Over 60 years ago, Byron Nelson quit full-time competitive golf at 35 because he was burned out and the pressure was too upsetting to his system. Also, he wanted to spend more time on his Texas ranch.
The kindly "Lord Byron" continued to play in the Masters, which he won twice, plus the Bing Crosby Pro-Am. He won the 1951 Bing Crosby, his final tour victory, at age 38. Then Nelson became one of the early television golf commentators and lasted for many years lending his worthy insights to pro golf telecasts.
Nelson, Ben Hogan and Sam Snead were all born in 1912. Nelson stepped away from a rigorous tour schedule after the 1947 season, a year before Hogan, a very late bloomer to major golf triumphs, won the first of his four United States Open championships.
Many other athletes quit "early" for various reasons, to the dismay of their fans. Not all prospered. Rocky Marciano lost considerable money through poor investments before being killed in a 1969 airplane crash at age 45.
Sorenstam, who has won 72 times on the LPGA Tour, including three times this year, and has won 10 majors, said, "I have other priorities in my life." These include a golf academy in Florida, a Sorenstam foundation, a golf-course designing business and clothing lines. She emphasized that she plans to start a family after getting married next year.
Sorenstam, the only woman to shoot a score of 59 for 18 competitive holes, suffered from a ruptured disk in her lower back early in 2007. While she was recovering, the superb, young golfer from Mexico, Lorena Ochoa, replaced the Swede as the No. 1 ranked woman golfer in the World. And there Ochoa remains as Sorenstam will try to regain the coveted No. 1 rank before this year ends and the Swede exits stage right.
Henin was scheduled to begin defense of her French Open championship today, but will be on the sidelines instead. Saying she began thinking about retirement from the sport last year, Henin added, "I was at the end of the road."
The Belgian withdrew from an Italian tournament two weeks ago saying she was suffering "fatigue." Henin had a reputation for withdrawing from tournaments during play now and then, and giving lame excuses for these defaults. But she finally quit for good less than 10 years after turning professional.
Henin won the first of her two U.S. Open titles in 2003 when she beat the other youngster from Belgium, Kim Clijsters, 7-5, 6-1, in the final. Clijsters retired from tennis last year after marrying Brian Lynch, an American pro basketball player. They had their first child last February.
Tennis may have a bit more youthful retirement than most other sports what with Borg, Andrea Jaeger, Jennifer Capriati, Aaron Krickstein, Tracy Austin, plus Henin, Clijsters and others stopping before they reached 30. They just did not wish, for whatever reasons, to make the long run the way Rod Laver, Jimmy Connors, Pete Sampras, Andre Agassi and the elder statesperson of all time, Martina Navratilova, did.

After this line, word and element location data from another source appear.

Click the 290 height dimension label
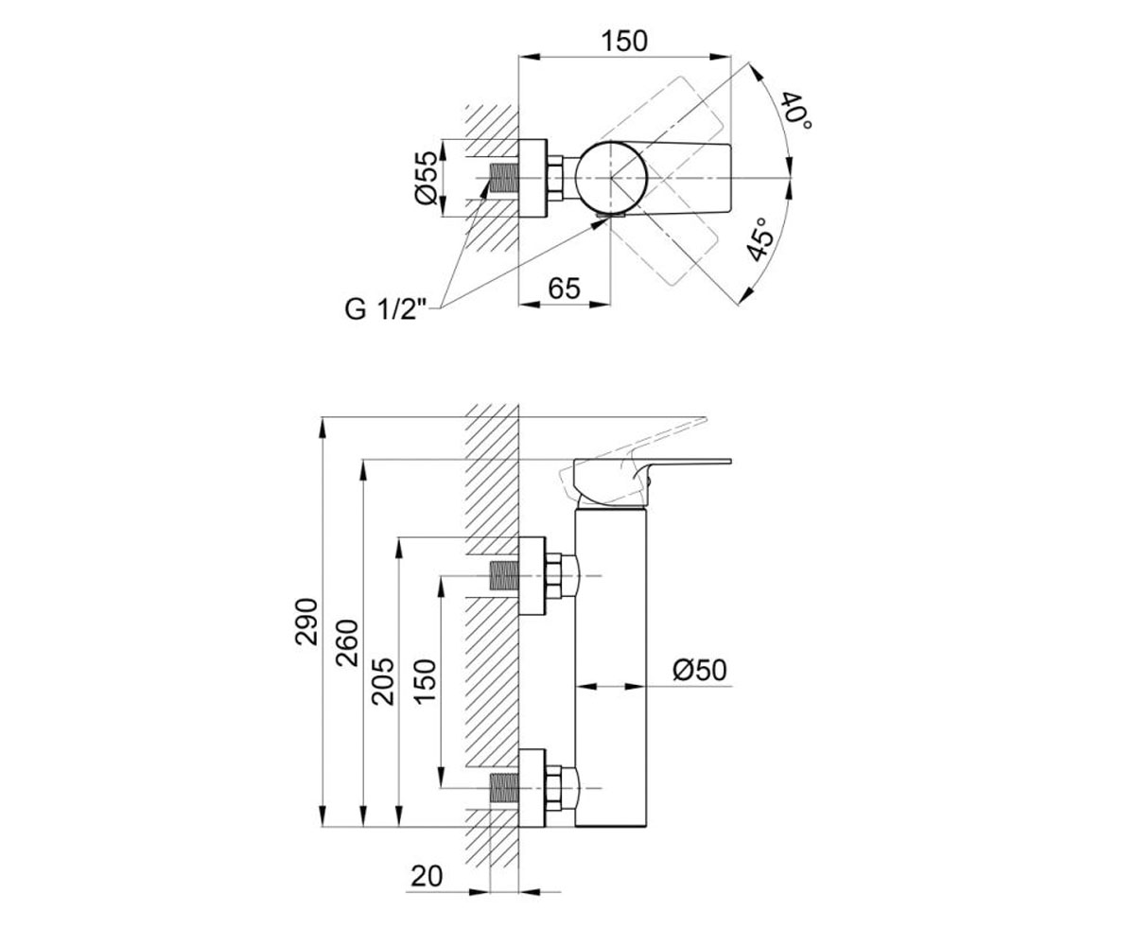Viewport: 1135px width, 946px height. click(306, 622)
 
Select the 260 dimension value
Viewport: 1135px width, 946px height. click(347, 642)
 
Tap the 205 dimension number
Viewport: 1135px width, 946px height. click(382, 682)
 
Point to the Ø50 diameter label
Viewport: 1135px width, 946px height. click(700, 670)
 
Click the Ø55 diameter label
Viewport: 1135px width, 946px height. click(425, 178)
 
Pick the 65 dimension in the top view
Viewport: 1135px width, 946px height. click(565, 288)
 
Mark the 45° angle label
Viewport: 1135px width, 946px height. click(759, 239)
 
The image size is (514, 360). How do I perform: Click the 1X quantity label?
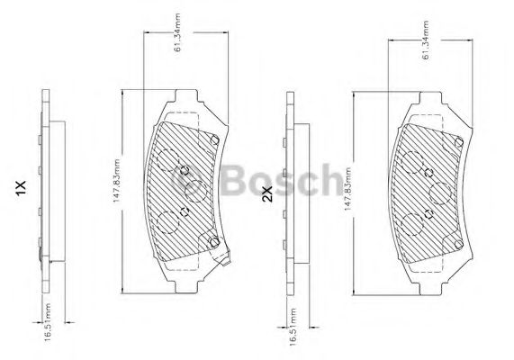click(21, 188)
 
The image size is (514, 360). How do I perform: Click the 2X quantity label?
click(266, 193)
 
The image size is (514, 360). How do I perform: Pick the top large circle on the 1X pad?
click(166, 159)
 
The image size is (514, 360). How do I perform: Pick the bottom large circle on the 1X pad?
click(167, 222)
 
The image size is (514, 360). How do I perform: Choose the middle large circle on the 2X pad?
click(440, 192)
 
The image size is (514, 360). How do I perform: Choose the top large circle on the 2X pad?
click(413, 164)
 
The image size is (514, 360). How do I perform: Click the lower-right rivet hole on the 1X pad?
click(213, 241)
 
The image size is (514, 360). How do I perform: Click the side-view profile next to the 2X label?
click(289, 193)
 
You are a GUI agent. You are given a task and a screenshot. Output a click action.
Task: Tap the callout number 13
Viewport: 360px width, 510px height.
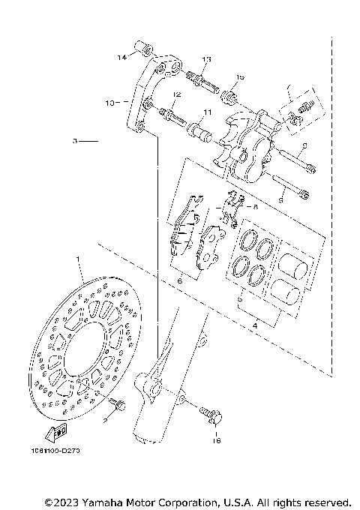coord(206,59)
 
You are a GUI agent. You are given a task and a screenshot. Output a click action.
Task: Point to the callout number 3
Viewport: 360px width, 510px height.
coord(75,140)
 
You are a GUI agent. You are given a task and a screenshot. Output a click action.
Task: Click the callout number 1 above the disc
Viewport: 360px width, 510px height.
coord(76,259)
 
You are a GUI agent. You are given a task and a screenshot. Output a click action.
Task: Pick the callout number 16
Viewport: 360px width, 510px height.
coord(216,442)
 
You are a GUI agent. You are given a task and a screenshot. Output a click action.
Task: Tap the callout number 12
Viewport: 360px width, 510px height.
coord(177,94)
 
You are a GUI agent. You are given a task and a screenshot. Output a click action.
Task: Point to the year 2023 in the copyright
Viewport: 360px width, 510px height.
coord(68,501)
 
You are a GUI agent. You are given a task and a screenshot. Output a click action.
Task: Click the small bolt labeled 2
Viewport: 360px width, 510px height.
coord(117,405)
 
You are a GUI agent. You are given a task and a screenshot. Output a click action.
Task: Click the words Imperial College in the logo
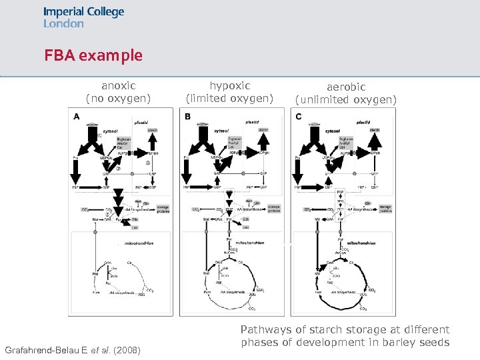(83, 12)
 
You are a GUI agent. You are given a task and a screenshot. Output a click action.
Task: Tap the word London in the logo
(63, 23)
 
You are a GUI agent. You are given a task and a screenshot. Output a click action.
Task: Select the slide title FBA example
(93, 55)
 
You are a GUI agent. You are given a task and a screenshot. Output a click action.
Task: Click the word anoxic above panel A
(118, 85)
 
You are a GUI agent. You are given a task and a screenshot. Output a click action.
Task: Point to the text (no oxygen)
(118, 99)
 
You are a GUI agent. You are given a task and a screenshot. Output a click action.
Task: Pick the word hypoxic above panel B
(230, 85)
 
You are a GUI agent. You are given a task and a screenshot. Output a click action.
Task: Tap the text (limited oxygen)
(230, 99)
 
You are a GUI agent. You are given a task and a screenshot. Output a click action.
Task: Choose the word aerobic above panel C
(345, 87)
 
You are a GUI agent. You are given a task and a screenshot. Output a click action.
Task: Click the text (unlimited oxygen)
(345, 100)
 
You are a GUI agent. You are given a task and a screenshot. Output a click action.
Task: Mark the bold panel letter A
(77, 117)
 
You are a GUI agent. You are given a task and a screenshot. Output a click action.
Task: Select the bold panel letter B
(187, 117)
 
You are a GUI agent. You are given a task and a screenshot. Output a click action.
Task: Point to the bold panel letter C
(297, 117)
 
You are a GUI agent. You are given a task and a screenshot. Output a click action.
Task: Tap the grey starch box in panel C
(374, 130)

Burnout is the common excuse. This can be a real problem for young athletes thrown into the swirling, competitive arena of international sports when they are less than 10 years old.
They compete and train relentlessly for 20 years before they are 30. Who can blame them for tiring of the grind and the unending demands placed upon them by greedy agents, commercial interests and television? There is little freedom to grow up like "normal" kids. In many cases their parents, who push them forward, are as much to blame as anyone.
Thus you have athletes deciding to turn away from sports almost as soon as they are able or allowed to make their own decisions for themselves.
Sorenstam has been her own boss for a long, long time and this retirement is the decision of a mature and intelligent young woman. In the case of Henin, she is obviously burned out at an early age and has a perfect right to step away from competition.
It is incumbent upon fans and those handlers of athletes to respect such decisions.